LIST OF TASKS >>
1. According to the abstract on asthma in elite athletes, how many athletes were enrolled?
2. Write the next part of the abstract on asthma and airway inflammation in elite athletes, picking up after its last sentence.

Segment Start: STUDY TEXT

Background: The prevalence of asthma and bronchial hyperresponsiveness is greater in elite athletes than in the general population and its association with mild airway inflammation has recently been reported.
Objective: To study the relation between the type of sport practiced at the highest levels of competition (on land or in water) and sputum induction cell counts in a group of healthy and asthmatic individuals.
Material and methods: Fifty athletes were enrolled. We analyzed medical history, results of methacholine challenge tests and sputum induced by hypertonic saline.

Segment End: STUDY TEXT
Segment Start: THE DATA

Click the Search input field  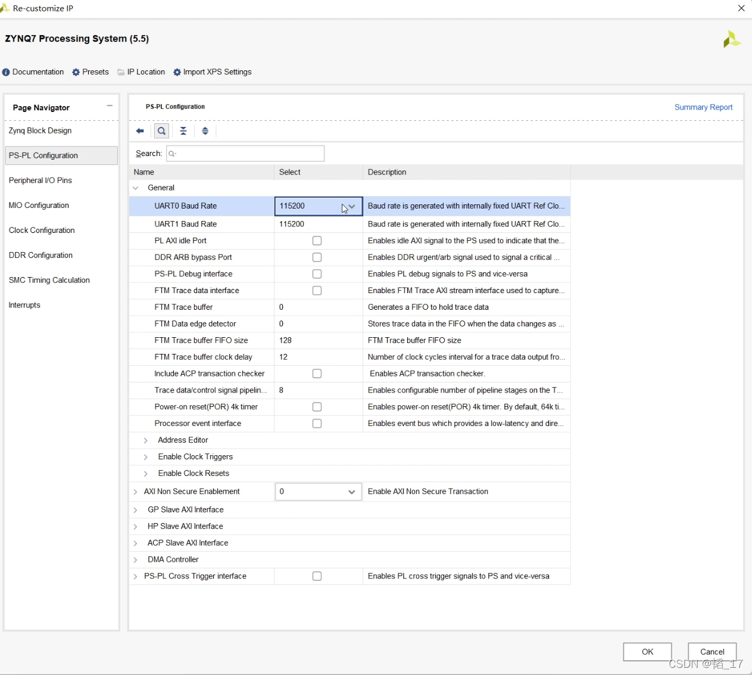(245, 154)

Segment End: THE DATA

ANSWERS FOR THIS EXERCISE >>
1. Fifty athletes were enrolled.

2.
Results: Full results were available for 43 athletes, who were classified by asthma diagnosis and type of sport (land or water sports). Nineteen were healthy (10 land and 9 water athletes) and 24 were asthmatic (13 land and 11 water athletes). Although the eosinophil counts of healthy and asthmatic individuals were significantly different (mean difference 3.1%, confidence interval [CI] 0.4 to 6.2, P=0.008), ANOVA showed no effect on eosinophil count for either diagnosis of asthma or type of sport. However, an effect was observed for neutrophil counts (analysis of variance: F=2.87, P=0.04). We also detected a significant correlation between neutrophil counts and both duration of training and bronchial hyperresponsiveness among athletes exposed to water (Spearman’s rank correlations, 0.36 and 0.47, P=0.04 and 0.04, respectively).
Conclusions: Elite athletes who practice water sports have mild neutrophilic inflammation, whether or not asthma is present, related to the degree of bronchial hyperreactivity and the duration of training in pool water.